# Plez recommend a good temp to melt wax



## Rice (Sep 7, 2008)

I've been watching alot of "How to wax your board" vdo off Youtube and recently decided to try it out instead of paying someone $20 for each job.
I bought a dakine waxing iron, some oneballjay (cold)x-wax and was wondering what is a good temp should I set the iron at to melt the wax instead of burning?
Thank you for any help..


----------



## bobepfd (Oct 28, 2007)

Different waxes smoke, or burn, at different temps. It's mostly trial and error. If your wax is smoking turn it down, if it's not spreading nice enough turn it up. For me I usually have it set somewhere between Cotton and Polyester!


----------



## Rice (Sep 7, 2008)

bobepfd said:


> Different waxes smoke, or burn, at different temps. It's mostly trial and error. If your wax is smoking turn it down, if it's not spreading nice enough turn it up.

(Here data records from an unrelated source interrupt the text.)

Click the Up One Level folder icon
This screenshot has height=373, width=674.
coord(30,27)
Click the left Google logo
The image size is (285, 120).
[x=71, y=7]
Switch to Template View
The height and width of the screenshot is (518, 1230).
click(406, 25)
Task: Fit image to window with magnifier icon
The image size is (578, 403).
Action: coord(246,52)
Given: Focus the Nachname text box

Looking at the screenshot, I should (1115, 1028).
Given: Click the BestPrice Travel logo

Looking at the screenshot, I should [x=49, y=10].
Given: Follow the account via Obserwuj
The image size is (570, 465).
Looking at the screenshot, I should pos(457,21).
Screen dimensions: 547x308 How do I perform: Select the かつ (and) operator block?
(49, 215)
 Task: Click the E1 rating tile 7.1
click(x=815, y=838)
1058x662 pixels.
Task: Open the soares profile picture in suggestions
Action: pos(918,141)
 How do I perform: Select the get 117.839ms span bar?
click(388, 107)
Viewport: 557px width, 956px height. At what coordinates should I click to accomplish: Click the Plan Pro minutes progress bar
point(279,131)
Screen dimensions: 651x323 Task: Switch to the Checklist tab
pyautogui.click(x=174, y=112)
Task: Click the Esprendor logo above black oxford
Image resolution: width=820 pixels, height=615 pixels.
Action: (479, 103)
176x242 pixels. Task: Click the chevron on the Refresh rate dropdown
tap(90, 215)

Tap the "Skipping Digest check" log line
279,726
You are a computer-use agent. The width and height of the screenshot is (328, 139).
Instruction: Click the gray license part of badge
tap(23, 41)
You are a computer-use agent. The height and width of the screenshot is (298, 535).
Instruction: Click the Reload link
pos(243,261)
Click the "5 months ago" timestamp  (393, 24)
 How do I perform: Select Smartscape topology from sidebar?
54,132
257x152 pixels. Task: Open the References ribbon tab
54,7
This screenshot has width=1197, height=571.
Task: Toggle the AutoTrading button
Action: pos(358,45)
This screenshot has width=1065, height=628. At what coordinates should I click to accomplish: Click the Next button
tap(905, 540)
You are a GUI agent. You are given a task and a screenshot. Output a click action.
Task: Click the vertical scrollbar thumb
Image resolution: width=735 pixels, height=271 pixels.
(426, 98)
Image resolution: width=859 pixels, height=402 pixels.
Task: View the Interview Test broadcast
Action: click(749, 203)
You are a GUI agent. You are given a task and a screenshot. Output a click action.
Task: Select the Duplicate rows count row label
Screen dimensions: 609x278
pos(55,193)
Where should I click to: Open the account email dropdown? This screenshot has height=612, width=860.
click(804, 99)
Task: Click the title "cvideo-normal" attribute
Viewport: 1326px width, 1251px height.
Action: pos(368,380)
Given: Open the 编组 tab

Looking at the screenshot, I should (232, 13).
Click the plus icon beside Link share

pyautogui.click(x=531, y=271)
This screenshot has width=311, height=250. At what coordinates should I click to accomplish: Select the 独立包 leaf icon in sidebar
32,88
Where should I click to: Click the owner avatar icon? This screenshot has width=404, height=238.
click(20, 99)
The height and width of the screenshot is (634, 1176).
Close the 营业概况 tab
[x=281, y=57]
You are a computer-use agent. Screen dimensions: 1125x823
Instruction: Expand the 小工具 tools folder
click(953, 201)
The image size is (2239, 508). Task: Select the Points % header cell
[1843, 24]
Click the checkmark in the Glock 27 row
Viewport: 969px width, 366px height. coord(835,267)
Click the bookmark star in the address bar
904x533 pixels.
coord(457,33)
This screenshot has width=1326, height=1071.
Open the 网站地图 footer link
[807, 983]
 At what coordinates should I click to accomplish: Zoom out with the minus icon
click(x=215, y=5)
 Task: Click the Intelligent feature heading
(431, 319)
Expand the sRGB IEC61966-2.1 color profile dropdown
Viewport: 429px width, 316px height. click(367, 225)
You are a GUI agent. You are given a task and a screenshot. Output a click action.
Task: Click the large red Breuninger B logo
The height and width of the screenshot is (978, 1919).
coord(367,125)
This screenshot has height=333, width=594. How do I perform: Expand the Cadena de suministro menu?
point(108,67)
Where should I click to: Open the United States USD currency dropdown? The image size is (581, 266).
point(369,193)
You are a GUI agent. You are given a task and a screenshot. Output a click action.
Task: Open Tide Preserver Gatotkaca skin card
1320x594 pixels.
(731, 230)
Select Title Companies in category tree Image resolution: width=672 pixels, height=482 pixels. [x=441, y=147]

For me I usually have it set somewhere between Cotton and Polyester!


Hey thanks man.. I got the number temp control on it and that's why I asked. Im sure I can play around with it, but I thought someone may know wat's a good starting temp to start the melting process.


----------



## boarder3 (Dec 4, 2008)

yeah just play around with it. Try to get it so its melting at a decent rate but just back off if it starts smoking.


----------



## legallyillegal (Oct 6, 2008)

100-120

...


----------



## Rice (Sep 7, 2008)

legallyillegal said:


> 100-120
> 
> ...


That's what I was looking for.. Thanks man. A good starting point for tonight's project.


----------



## Guest (Dec 8, 2009)

do you still have the link for that video? 
i need to wax my board this week


----------



## Rice (Sep 7, 2008)

BurtonRider87 said:


> do you still have the link for that video?
> i need to wax my board this week


I thought Sierra did a pretty good job.. You can search more cuz there's tons, but this is a good start.
YouTube - How to Wax a Snowboard


----------



## Guest (Dec 8, 2009)

Rice said:


> I thought Sierra did a pretty good job.. You can search more cuz there's tons, but this is a good start.
> YouTube - How to Wax a Snowboard


thanks!!!!:thumbsup:


----------



## maf05r6 (Mar 3, 2008)

There are videos in the tips and tricks section here as well. That is where I watched them anyway.


----------



## Kanilas (Mar 28, 2009)

bobepfd said:


> For me I usually have it set somewhere between Cotton and Polyester!


Bad form, between cotton and WOOL is the way to go! :laugh:


----------



## Cr0_Reps_Smit (Jun 27, 2009)

also the colder the temp of wax the hotter you want the iron, likewise warmer waxes melt at less of a temp.


----------